Although most visualizers support these arguments, please be sure to check the visualizer as it may have specific color requirements. E.g. the ResidualsPlot accepts the train_color, test_color, and line_color to modify its visualization. To see a visualizer’s arguments you can use help(Visualizer) or visualizer.get_params().

For example, the Manifold can visualize both discrete and sequential targets. In the discrete case, pass a list of valid color values as follows:

from yellowbrick.features.manifold import Manifold

visualizer = Manifold(
    manifold="tsne", target="discrete", colors=["teal", "orchid"]
)

...

… whereas for continuous targets, it is better to specify a matplotlib colormap:

from yellowbrick.features.manifold import Manifold

visualizer = Manifold(
    manifold="isomap", target="continuous", colormap="YlOrRd"
)

...

Finally please note that you can manipulate the default colors that Yellowbrick uses by modifying the matplotlib styles, particularly the default color cycle. Yellowbrick also has some tools for style management, please see Colors and Style for more information.

How can I save a Yellowbrick plot?

Save your Yellowbrick plot by passing an outpath into show():

from sklearn.cluster import MiniBatchKMeans
from yellowbrick.cluster import KElbowVisualizer

visualizer = KElbowVisualizer(MiniBatchKMeans(), k=(4,12))

visualizer.fit(X)
visualizer.show(outpath="kelbow_minibatchkmeans.png")

...

Most backends support png, pdf, ps, eps and svg to save your work!

How can I make overlapping points show up better?

You can use the alpha param to change the opacity of plotted points (where alpha=1 is complete opacity, and alpha=0 is complete transparency):

from yellowbrick.contrib.scatter import ScatterVisualizer

visualizer = ScatterVisualizer(
    x="light", y="C02", classes=classes, alpha=0.5
)

How can I access the sample datasets used in the examples?

Visit the Example Datasets page.

Can I use Yellowbrick with libraries other than scikit-learn?

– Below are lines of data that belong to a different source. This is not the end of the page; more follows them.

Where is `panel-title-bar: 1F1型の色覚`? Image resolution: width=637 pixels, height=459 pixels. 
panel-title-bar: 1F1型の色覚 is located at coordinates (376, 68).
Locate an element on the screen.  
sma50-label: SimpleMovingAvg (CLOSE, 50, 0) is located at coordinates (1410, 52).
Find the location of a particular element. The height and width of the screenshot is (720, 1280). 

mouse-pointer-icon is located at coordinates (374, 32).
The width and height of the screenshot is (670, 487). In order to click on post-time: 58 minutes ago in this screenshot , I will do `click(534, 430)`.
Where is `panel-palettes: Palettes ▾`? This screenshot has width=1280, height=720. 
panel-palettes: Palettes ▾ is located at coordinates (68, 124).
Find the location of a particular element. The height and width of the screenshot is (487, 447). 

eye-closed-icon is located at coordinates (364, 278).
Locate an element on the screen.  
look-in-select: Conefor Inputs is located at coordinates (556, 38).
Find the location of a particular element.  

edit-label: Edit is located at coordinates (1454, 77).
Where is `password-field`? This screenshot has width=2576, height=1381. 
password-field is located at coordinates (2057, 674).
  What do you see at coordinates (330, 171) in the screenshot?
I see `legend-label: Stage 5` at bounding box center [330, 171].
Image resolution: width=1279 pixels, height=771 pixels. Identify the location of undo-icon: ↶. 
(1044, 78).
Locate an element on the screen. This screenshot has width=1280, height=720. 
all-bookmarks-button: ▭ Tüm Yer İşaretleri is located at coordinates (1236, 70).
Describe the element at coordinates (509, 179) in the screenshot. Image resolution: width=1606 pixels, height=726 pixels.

Potentially! Yellowbrick visualizers rely on the internal model implementing the scikit-learn API (e.g. having a fit() and predict() method), and often expect to be able to retrieve learned attributes from the model (e.g. coef_). Some third-party estimators fully implement the scikit-learn API, but not all do.

When using third-party libraries with Yellowbrick, we encourage you to wrap the model using the yellowbrick.contrib.wrapper module. Visit the Using Third-Party Estimators page for all the details!